—Il vivra, dit le petit escrimeur en remettant sa lancette dans sa poche, et maintenant qui donc êtes-vous, vous à qui je dois cette intervention qui a hâté le dénouement, sans y changer grand chose peut-être, dans le cas où vous nous auriez laissés nous arranger entre nous?

—Nous faisons partie de l'armée de Monmouth, répondis-je. Il fait halte à Bridgewater et nous battons le pays à la recherche de vivres.

—Et vous, qui êtes-vous? demanda Sir Gervas, et comment vous êtes-vous mêlé à cette échauffourée? Par ma foi, vous êtes un fameux petit coq pour avoir livré bataille à quatre coqs de cette taille.
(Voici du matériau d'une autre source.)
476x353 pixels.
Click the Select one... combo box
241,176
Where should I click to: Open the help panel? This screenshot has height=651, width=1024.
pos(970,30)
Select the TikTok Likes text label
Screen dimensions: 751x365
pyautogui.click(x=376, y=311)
—Je me nomme Hector Marot, dit l'homme, en nettoyant ses pistolets et les rechargeant avec grand soin. Quant à ce que je suis, cela importe peu. Je me bornerai à dire que j'ai contribué à diminuer de quatre coquins la cavalerie de Kirke. Jetez un coup d'œil sur ces figures. La mort ne leur a point fait perdre la couleur brune qu'elles doivent à un ardent soleil. Ces hommes-là ont appris la guerre en combattant contre les païens d'Afrique, et maintenant ils mettent en pratique sur de pauvres Anglais inoffensifs les tours diaboliques qu'ils ont connus parmi les sauvages. Que le Seigneur ait pitié des partisans de Monmouth en cas de défaite. Cette racaille est plus à craindre que la corde du gibet ou la hache du bourreau.

—Mais comment vous êtes-vous trouvé là juste à l'instant opportun? demandai-je.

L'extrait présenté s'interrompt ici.